L’action en responsabilité extracontractuelle est ouverte à toute victime du dommage : Etat membre, personne physique ou morale dont le droit au recours ne connait pas les mêmes restrictions que dans le cadre du recours en annulation (pour autant, le requérant se heurtera aux conditions de fond rigoureuses pour obtenir l’engagement de la responsabilité de l’Union).

Le délai de recours est de cinq ans à compter de la survenance du fait générateur du dommage ; néanmoins, la jurisprudence considère que cela commence à courir à compter de la date de concrétisation du dommage.

La réalisation effective du dommage n’est pas une condition de recevabilité du recours, mais cela peut être une condition de fond.

  1. b) L’exception de recours parallèle

La victime du dommage doit-elle avoir agit au préalable en annulation contre l’acte illégal ? La Cour de justice y a renoncé car une telle exigence aurait eu un effet pervers. Cela n’est requis que dans le cas où par la voie du recours en annulation, le requérant aurait pu obtenir exactement la même satisfaction que s’il avait engagé la responsabilité de l’Union : c’est l’exception de recours parallèle.

  1. Les conditions de fond de la réparation
  2. a) Un dommage

Le dommage doit être né et actuel, c’est-à-dire déterminé, et la preuve doit être rapportée par la victime.

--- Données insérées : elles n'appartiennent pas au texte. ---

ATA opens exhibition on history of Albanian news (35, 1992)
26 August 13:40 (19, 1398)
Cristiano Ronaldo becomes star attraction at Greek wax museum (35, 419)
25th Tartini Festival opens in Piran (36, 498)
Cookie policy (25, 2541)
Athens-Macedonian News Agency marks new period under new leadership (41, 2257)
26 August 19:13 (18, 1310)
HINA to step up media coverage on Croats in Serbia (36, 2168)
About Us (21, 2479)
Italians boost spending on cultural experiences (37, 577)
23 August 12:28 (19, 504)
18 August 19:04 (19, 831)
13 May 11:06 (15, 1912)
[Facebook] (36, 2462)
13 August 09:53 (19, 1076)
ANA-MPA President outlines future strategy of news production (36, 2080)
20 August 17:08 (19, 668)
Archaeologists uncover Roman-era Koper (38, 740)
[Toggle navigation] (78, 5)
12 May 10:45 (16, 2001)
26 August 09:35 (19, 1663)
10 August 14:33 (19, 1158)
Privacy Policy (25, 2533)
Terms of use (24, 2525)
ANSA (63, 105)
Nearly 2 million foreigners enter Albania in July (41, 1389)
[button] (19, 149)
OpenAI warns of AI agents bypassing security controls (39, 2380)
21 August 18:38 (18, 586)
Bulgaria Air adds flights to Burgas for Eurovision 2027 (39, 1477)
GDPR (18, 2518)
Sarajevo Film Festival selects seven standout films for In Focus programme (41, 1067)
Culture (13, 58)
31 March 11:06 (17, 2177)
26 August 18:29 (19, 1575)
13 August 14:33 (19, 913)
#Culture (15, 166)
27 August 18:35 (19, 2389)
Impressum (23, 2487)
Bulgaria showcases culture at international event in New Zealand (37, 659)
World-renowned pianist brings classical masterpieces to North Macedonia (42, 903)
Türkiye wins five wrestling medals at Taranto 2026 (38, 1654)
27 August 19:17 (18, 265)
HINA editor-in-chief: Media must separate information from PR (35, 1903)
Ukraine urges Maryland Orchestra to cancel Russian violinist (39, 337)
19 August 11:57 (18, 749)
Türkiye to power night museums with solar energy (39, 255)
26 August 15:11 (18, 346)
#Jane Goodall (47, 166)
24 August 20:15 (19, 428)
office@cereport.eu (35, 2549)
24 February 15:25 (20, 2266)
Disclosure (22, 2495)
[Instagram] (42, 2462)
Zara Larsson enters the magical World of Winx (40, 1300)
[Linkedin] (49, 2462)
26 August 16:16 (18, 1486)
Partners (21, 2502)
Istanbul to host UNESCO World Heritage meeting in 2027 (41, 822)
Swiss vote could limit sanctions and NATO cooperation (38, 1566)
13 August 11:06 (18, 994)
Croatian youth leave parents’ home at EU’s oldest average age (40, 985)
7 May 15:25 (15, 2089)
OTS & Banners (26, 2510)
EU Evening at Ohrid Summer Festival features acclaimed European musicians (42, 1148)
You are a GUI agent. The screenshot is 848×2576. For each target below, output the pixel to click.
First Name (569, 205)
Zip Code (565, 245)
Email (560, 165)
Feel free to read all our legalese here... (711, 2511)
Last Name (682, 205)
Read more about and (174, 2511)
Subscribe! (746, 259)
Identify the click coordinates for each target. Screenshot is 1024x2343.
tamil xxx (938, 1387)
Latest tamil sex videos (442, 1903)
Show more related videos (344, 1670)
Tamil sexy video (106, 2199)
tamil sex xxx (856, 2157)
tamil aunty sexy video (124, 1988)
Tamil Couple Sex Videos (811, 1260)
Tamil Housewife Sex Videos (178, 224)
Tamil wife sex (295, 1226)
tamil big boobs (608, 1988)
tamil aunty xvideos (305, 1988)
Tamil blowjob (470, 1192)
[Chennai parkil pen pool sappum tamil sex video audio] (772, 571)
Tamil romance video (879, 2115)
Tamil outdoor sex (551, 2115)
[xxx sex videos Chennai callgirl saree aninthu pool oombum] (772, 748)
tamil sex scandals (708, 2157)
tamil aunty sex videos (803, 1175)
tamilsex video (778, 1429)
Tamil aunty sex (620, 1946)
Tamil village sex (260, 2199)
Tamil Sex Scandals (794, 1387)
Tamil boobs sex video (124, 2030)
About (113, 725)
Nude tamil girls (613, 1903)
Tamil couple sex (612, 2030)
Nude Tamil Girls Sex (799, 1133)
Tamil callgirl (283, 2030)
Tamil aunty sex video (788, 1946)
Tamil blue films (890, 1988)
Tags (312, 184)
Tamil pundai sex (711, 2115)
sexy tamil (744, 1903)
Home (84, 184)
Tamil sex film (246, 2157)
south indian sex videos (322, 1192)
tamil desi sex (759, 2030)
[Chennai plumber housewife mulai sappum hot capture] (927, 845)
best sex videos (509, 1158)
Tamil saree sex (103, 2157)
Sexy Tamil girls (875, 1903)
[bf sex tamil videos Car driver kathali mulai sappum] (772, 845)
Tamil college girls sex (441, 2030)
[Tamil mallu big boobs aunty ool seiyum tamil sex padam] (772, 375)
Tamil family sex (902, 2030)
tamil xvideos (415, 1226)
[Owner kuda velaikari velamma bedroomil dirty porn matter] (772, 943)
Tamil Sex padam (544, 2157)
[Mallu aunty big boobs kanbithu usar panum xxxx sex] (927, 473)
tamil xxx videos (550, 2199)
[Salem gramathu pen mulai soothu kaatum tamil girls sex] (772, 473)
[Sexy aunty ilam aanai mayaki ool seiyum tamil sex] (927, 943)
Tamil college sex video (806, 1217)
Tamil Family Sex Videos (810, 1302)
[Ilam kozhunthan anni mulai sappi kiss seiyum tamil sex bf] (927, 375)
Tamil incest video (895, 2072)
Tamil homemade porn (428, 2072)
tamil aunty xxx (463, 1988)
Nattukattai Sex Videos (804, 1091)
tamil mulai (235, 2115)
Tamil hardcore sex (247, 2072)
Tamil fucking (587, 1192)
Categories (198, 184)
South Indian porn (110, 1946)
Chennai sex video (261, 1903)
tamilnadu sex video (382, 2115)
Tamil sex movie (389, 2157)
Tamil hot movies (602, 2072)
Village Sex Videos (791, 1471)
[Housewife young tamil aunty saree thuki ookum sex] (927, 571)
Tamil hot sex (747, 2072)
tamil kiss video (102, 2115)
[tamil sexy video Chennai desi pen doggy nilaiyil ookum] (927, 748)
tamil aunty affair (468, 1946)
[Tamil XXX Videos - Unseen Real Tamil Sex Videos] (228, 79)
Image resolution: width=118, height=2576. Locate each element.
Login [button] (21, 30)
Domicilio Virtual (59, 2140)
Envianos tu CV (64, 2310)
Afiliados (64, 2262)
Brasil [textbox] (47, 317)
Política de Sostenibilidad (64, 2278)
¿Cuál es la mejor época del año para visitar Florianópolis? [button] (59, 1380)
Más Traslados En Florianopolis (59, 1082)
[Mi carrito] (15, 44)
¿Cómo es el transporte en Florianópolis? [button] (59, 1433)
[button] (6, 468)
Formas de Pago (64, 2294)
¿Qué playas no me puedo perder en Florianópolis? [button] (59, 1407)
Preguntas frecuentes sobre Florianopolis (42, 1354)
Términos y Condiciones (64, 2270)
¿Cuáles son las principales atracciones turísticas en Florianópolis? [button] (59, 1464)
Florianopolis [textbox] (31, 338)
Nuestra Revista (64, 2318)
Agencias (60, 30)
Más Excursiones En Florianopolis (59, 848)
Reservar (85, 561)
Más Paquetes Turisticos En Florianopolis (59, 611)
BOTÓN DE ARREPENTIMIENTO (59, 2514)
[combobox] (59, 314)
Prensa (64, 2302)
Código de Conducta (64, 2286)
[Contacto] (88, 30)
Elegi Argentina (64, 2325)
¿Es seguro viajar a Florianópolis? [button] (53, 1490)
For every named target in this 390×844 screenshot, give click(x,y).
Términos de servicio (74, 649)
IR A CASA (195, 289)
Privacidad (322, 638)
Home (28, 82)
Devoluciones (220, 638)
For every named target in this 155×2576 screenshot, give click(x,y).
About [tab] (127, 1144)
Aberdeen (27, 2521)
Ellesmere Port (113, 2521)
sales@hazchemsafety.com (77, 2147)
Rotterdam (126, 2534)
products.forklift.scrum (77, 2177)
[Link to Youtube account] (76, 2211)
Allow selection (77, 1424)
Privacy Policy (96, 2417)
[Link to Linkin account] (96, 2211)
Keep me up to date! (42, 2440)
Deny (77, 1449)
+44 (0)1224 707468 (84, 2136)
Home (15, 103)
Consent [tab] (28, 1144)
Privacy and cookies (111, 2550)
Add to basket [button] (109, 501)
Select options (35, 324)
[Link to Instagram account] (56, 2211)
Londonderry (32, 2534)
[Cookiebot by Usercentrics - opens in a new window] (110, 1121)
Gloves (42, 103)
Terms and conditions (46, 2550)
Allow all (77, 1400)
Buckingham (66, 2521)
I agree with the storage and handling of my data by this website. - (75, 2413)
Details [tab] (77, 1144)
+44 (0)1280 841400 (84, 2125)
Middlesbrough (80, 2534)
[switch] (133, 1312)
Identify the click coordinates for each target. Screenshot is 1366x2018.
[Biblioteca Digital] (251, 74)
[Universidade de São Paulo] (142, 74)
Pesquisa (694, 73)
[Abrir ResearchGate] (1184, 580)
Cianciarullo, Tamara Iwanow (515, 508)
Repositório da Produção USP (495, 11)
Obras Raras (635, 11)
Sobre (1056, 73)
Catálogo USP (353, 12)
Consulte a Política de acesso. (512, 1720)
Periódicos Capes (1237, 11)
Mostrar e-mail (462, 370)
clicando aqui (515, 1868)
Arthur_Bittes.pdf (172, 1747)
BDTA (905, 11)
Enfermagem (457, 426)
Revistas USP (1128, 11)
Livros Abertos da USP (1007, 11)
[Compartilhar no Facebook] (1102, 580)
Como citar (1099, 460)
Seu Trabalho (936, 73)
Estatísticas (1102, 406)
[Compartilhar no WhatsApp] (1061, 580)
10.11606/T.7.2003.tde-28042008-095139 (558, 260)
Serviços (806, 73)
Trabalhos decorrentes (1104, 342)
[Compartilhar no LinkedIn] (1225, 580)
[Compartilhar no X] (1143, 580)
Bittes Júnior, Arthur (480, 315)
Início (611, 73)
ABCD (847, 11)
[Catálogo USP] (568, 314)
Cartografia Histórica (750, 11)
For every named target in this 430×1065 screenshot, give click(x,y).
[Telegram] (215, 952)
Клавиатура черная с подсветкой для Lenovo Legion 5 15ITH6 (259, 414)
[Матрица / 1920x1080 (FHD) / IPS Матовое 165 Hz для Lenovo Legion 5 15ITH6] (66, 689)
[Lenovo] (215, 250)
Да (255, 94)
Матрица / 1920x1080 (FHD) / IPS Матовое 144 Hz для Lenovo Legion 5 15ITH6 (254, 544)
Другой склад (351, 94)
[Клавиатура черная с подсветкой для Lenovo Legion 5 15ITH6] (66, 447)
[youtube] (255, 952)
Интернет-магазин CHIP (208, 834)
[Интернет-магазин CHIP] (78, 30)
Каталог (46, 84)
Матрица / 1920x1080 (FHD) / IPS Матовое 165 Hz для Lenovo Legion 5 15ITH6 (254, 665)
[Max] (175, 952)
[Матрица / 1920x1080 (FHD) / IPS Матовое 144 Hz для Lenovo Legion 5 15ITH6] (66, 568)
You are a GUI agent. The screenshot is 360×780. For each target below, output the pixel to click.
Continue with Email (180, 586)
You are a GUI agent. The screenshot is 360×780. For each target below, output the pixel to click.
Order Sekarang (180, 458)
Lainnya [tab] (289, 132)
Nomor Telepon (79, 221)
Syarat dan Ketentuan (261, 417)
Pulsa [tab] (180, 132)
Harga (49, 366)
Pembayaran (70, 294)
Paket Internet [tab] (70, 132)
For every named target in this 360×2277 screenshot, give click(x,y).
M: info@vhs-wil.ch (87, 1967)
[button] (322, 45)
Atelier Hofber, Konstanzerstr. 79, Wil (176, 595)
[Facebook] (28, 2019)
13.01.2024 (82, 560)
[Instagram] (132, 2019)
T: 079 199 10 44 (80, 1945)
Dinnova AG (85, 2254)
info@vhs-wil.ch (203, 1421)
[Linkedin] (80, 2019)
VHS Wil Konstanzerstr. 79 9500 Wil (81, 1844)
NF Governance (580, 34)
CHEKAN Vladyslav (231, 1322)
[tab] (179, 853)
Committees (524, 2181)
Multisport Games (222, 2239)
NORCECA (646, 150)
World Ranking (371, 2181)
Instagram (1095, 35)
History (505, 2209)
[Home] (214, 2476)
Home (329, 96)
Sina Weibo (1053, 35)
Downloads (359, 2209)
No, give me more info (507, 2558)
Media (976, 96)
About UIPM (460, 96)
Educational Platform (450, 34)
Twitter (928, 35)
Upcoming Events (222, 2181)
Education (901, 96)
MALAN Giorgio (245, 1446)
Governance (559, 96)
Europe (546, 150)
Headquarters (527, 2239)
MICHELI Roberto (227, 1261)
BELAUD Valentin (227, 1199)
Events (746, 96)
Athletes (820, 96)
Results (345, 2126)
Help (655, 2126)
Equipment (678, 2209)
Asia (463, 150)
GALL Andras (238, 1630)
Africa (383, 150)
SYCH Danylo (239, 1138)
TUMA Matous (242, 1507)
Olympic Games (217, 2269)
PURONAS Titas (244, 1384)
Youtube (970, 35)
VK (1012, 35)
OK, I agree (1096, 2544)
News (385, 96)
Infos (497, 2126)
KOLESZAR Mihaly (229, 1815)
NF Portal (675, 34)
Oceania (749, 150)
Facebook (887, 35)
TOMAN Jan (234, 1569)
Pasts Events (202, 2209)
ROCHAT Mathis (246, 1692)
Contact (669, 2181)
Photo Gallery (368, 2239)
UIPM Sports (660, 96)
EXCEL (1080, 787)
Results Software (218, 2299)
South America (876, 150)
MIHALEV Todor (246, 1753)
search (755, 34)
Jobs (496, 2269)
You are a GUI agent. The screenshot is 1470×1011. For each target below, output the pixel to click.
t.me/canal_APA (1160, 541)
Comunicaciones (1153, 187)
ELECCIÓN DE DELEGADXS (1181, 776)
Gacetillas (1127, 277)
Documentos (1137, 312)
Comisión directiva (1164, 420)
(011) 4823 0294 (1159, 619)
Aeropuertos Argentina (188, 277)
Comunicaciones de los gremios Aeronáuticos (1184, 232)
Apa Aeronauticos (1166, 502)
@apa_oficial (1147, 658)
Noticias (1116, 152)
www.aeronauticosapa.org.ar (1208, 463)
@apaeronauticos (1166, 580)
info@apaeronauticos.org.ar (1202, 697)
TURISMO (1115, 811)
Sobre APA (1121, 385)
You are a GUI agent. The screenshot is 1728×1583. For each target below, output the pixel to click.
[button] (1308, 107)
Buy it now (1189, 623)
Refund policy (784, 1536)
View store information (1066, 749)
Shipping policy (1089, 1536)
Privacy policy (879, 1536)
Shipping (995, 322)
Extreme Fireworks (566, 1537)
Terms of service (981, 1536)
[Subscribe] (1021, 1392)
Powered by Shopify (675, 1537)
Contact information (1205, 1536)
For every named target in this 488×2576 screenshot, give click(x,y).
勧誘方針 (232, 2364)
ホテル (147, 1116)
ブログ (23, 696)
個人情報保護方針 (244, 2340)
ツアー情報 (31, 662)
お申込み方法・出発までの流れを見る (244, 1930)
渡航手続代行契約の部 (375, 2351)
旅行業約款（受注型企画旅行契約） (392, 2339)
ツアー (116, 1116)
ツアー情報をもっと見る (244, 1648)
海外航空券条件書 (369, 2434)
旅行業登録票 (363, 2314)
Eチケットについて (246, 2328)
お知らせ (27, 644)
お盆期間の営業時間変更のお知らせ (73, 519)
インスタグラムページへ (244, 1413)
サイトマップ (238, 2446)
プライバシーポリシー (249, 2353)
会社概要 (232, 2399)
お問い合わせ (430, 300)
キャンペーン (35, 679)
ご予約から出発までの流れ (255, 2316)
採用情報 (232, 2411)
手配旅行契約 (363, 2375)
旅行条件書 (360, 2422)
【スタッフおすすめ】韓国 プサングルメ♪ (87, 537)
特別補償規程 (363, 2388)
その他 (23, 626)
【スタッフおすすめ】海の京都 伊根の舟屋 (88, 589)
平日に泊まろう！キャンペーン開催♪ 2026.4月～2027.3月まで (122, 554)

Il peut être matériel ou moral, et dans le premier cas, la réparation couvrira non seulement le préjudice subi, mais aussi le manque à gagner, c’est-à-dire le damnum emergens et le lucrum cessans.

  1. b) Un lien de causalité

La cause citée doit avoir eu pour effet le dommage rapporté. Il faut que le fait subi ait pu provoquer le préjudice dont on demande réparation.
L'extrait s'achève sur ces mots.